Death Penalty for child sexual abusers

Florida passes bill allowing 

death penalty

for child sexual abusers

 

 

Florida lawmakers have approved legislation backed by Gov. Ron DeSantis that would permit the death penalty for those convicted of sexually abusing children.

 

The bipartisan proposal which passed by a vote of 34-5 late Tuesday will also allow juries to hand down death sentences by votes of at least 8-4, after previously requiring unanimity.

 

The bill which passed the Florida House of Representatives 95-14 last week and which DeSantis is expected to sign would apply to those convicted of abusing a child under the age of 12.

 

“My view is, you have some of these people that will be serial rapists of six, seven-year-old kids,” DeSantis told “Good Morning Orlando” Monday. “I think the death penalty is the only appropriate punishment when you have situations like that.”

 

State Senate Minority Leader Lauren Book (D-Davie) and state Sen. Jonathan Martin (R-Fort Myers), the bill’s 

co-sponsors, argued that those who sexually harm kids are likely to repeat their crime and deserve the ultimate penalty.

 

“Once a predator has a child ensnared, they will harm that child over and over and over again,” Book said. “And then move on to another innocent child.”

 


Book argued that execution guards against the targeting of additional victims.

 

“Pedophile behavior has been deemed highly repetitive to the point of compulsion,” she said.

 

State Sen. Rosalind Osgood (D-Broward), one of the five who opposed the bill, said she agreed that sexual attacks on kids are severe crimes, but told fellow lawmakers that she struggled with imposing the death penalty in general due to her religious beliefs.

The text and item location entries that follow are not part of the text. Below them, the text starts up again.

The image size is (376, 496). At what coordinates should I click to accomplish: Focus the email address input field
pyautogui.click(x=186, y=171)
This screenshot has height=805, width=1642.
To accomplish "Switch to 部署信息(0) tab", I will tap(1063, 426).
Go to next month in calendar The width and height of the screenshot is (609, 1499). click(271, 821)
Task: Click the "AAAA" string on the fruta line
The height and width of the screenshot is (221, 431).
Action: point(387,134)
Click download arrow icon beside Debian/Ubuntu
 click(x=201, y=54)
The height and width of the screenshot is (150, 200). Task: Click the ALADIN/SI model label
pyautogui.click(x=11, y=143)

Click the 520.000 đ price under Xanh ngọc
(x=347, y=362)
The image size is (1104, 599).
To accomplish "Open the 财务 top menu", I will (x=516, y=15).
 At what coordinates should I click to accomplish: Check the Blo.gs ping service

The bill also runs up against Supreme Court precedent. In 2008, the high court ruled 5-4 in Kennedy v. Louisiana that the death penalty could not be levied against child rapists or anyone who committed a crime in which the victim did not die.

 

However, DeSantis suggested this week that the current Supreme Court, made up of six conservatives and three liberals, might be open to overturning that decision.

 

The death penalty controversy made headlines in Florida last year after a jury spared Parkland school shooter Nikolas Cruz from execution, instead handing down a life sentence.

 

All but one juror voted for Cruz to be executed, which DeSantis said Monday was “really the only appropriate punishment.” “If you don’t support capital punishment, I respect that,” the governor added, “but the way to deal with that is to try to get the laws changed in the state through the democratic process not to be on a jury and to nullify capital punishment.”